*Document excerpt*.
^^^^

Skip to main content
Log Security Guide

What Is Log Aggregation
— and Why PII Is a Risk

Centralising logs from dozens of services is how modern teams stay observable. It's also how personal data ends up indexed, replicated, and accessible to everyone with Kibana access.

8 min read·Updated May 2026

What is log aggregation: the practice of collecting log output from every service, container, and server in your system and routing it to a single centralised store — so instead of SSH-ing into each machine and tailing files, you run one query and see everything. Tools like the ELK Stack, Splunk, Datadog, and Grafana Loki make this straightforward. The compliance problem is that logs travelling to those stores often carry user emails, session tokens, and payment data that were never meant to be indexed, retained for 90 days, and visible to the whole engineering team.

What Log Aggregation Actually Does

Before aggregation, the typical debugging experience is: something goes wrong in production, a developer SSHes into the affected server, runs tail -f /var/log/app/error.log, and tries to piece together what happened from one machine's perspective. In a microservices architecture with 20 services across 40 containers that auto-scale, this approach becomes impossible. By the time you've found the right container it may have already been destroyed.

Log aggregation solves this by installing a lightweight agent on every host (or as a sidecar in every container) that tails your log files or consumes from stdout and ships each log line to a central service. That central service indexes the data so you can search across all services simultaneously: show me every ERROR from the payment service in the last 10 minutes that also has a matching request ID from the auth service.

Beyond debugging, a central log store enables alerting (fire a PagerDuty notification when error rate crosses a threshold), dashboarding, SLA monitoring, security auditing, and capacity planning — all from a single query interface.

The critical implication for PII

Central indexing means every field in every log line is fully searchable. A user.email field that your application logs at DEBUG level isn't just written to a file on one server — it's indexed, replicated across cluster nodes, retained for your configured period, and queryable by any developer with dashboard access. That's a fundamentally different risk profile than a local file.

How the ELK Stack Works

The ELK Stack — Elasticsearch, Logstash, and Kibana — is the most widely deployed open-source log aggregation solution. Understanding its architecture makes the PII risk concrete.

Filebeat runs as a lightweight agent on each host. It tails log files or reads from journald and ships each event as JSON over a persistent connection. Filebeat is stateful: it remembers its position in each file so it doesn't re-send on restart.

Logstash is the processing layer. It receives events from Filebeat (or directly from applications), applies parsing rules (grok patterns, JSON parsing, field extraction), enriches events (add a geo-IP field from an IP address, add a hostname from the container metadata), and routes to one or more outputs.

Elasticsearch is the indexed store. Every log event is stored as a document in an index (usually one per day: logs-2026.05.02). Fields are indexed using inverted indexes — the same technology behind search engines — which is what makes full-text and field-specific queries across billions of events fast.

Kibana provides the query UI and dashboards. A developer opens Kibana, picks a time range, and runs a query like level:ERROR AND service:checkout. Kibana translates this into an Elasticsearch query and renders the matching documents.

^^^^

*Data shown*.
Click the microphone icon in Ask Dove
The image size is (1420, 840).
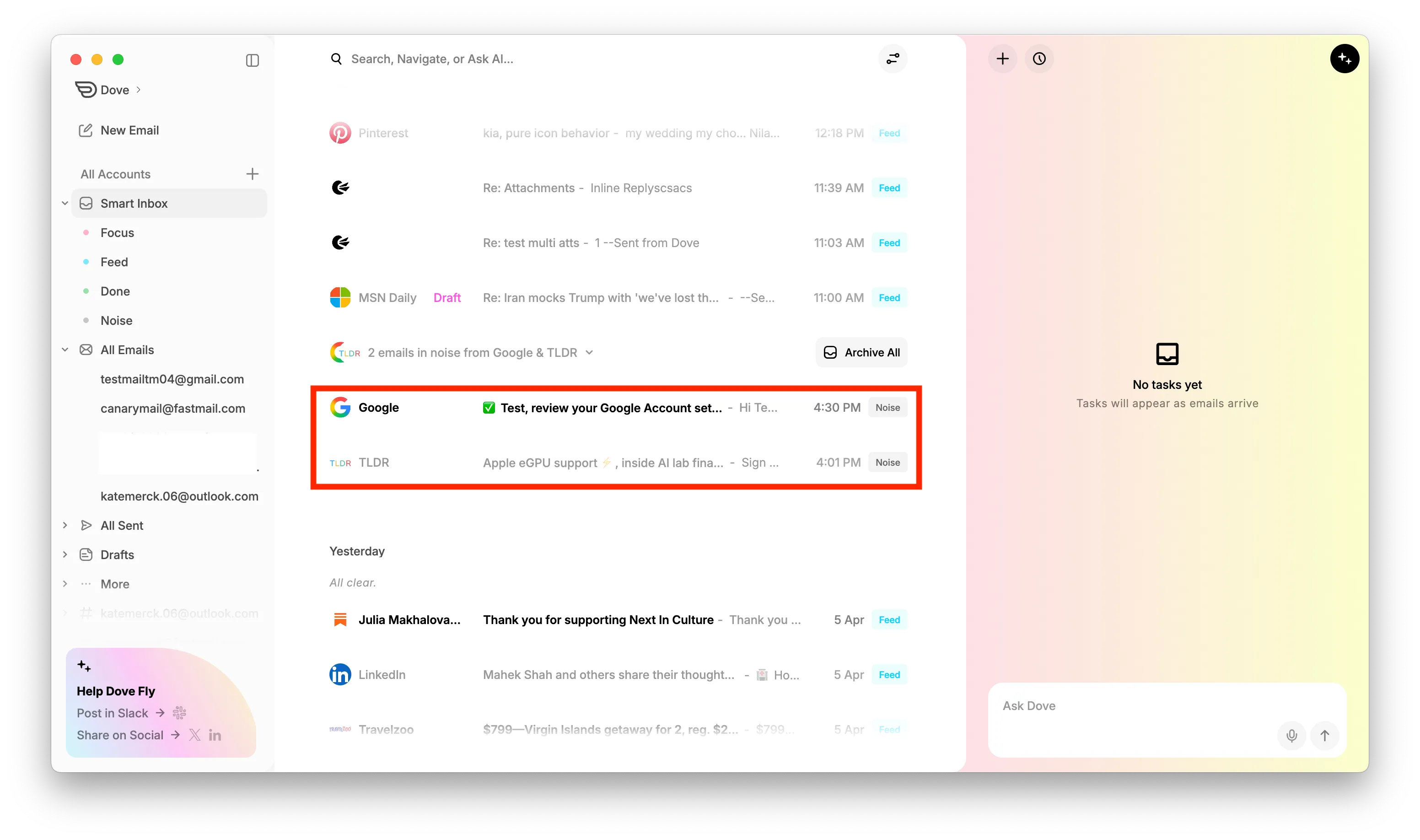pos(1291,735)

^^^^

*To-do list*.
**A.** In the log aggregation article, what does Filebeat remember so that it does not re-send events after a restart?
**B.** Reproduce word for word everything in the log aggregation article from "The ELK Stack —" down to "re-send on restart.".
**C.** Carry the log aggregation article further, picking up after its final sentence.

*Solved tasks*.
**A.** Its position in each file.

**B.**
The ELK Stack — Elasticsearch, Logstash, and Kibana — is the most widely deployed open-source log aggregation solution. Understanding its architecture makes the PII risk concrete.

Filebeat runs as a lightweight agent on each host. It tails log files or reads from journald and ships each event as JSON over a persistent connection. Filebeat is stateful: it remembers its position in each file so it doesn't re-send on restart.

**C.**
A minimal Filebeat configuration to ship application logs looks like this:

filebeat.yml
filebeat.inputs:
  - type: filestream
    id: app-logs
    paths:
      - /var/log/myapp/*.log
    parsers:
      - ndjson:
          target: ""
          add_error_key: true

processors:
  - add_host_metadata: ~
  - add_docker_metadata: ~

output.logstash:
  hosts: ["logstash:5044"]

# Every field in every log line ships verbatim.
# If your app logs user.email at DEBUG, it arrives
# in Elasticsearch with full-text indexing.

The key thing to notice: Filebeat ships everything verbatim. There is no filtering here. Whatever your application writes to /var/log/myapp/ lands in Elasticsearch with full indexing. Logstash can apply redaction filters, but only if you configure them — and most teams don't, until after a compliance audit.

Other Common Log Aggregation Tools

ELK is one option. The ecosystem has several others, each with different cost, operational overhead, and compliance implications:

Tool Cost model Query language Self-hosted?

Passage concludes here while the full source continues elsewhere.